▶ **What you should do**:
Using the entries below, show all lines with the string "Potential".

▶ **Exercise inputs**:
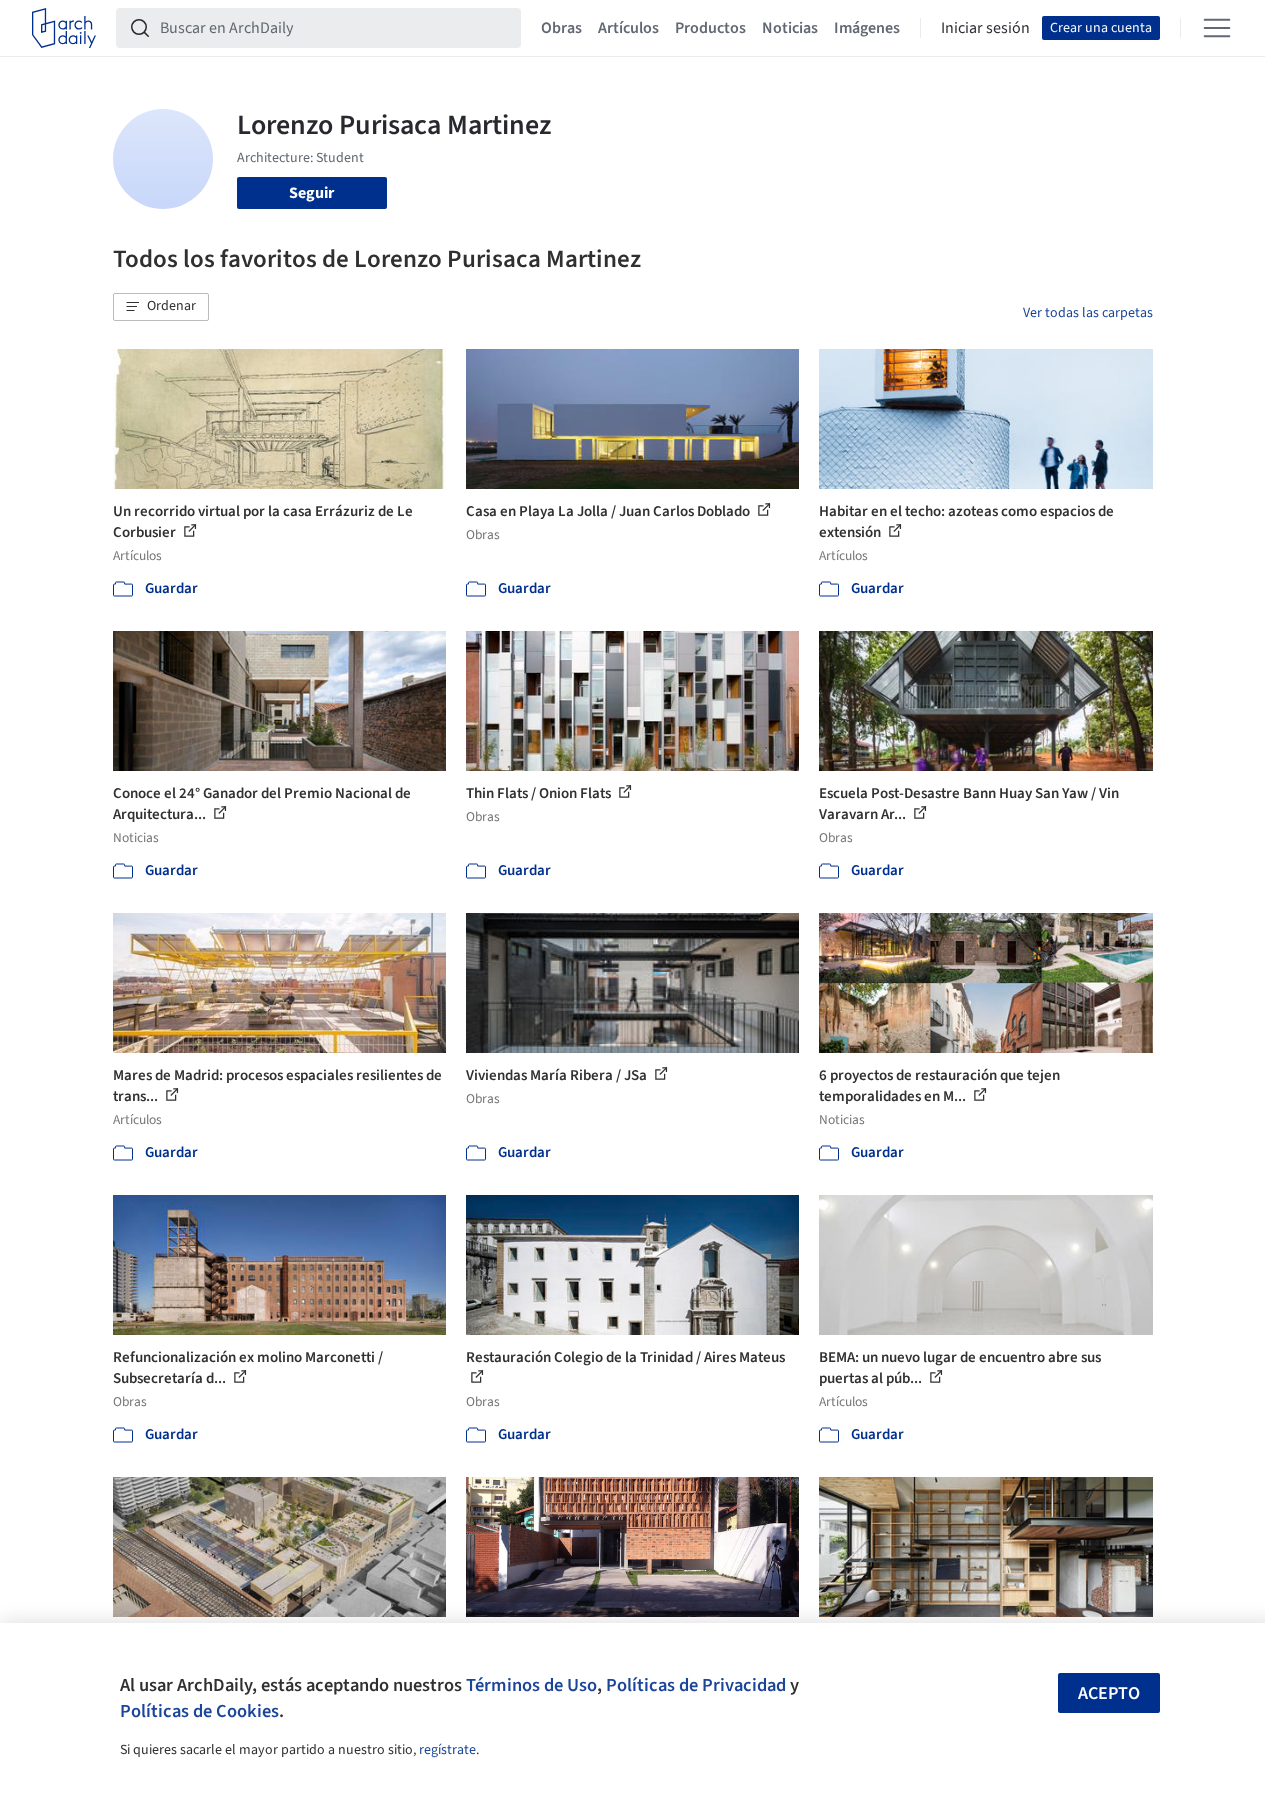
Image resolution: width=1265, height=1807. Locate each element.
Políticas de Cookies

---

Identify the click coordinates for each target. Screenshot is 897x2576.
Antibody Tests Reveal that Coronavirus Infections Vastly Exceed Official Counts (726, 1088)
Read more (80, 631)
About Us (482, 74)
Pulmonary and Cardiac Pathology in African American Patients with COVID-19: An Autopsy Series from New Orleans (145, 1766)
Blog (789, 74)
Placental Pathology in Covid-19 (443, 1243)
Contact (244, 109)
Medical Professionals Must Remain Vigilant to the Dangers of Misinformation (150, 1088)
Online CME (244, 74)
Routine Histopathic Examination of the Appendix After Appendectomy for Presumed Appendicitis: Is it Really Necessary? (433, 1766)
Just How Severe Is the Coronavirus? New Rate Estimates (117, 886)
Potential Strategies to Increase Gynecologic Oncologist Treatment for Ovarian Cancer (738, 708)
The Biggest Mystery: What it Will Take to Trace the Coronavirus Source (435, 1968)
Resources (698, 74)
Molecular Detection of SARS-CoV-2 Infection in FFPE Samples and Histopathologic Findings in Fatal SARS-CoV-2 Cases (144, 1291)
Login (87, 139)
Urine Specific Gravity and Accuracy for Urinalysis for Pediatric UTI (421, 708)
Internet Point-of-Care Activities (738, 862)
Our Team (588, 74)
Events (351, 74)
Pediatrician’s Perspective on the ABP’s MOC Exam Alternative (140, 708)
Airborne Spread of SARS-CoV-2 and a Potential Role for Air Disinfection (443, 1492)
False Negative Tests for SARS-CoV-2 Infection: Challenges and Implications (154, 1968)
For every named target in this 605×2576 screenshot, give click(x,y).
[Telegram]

▶ **Exercise output**:
Potential Strategies to Increase Gynecologic Oncologist Treatment for Ovarian Cancer (738, 708)
Airborne Spread of SARS-CoV-2 and a Potential Role for Air Disinfection (443, 1492)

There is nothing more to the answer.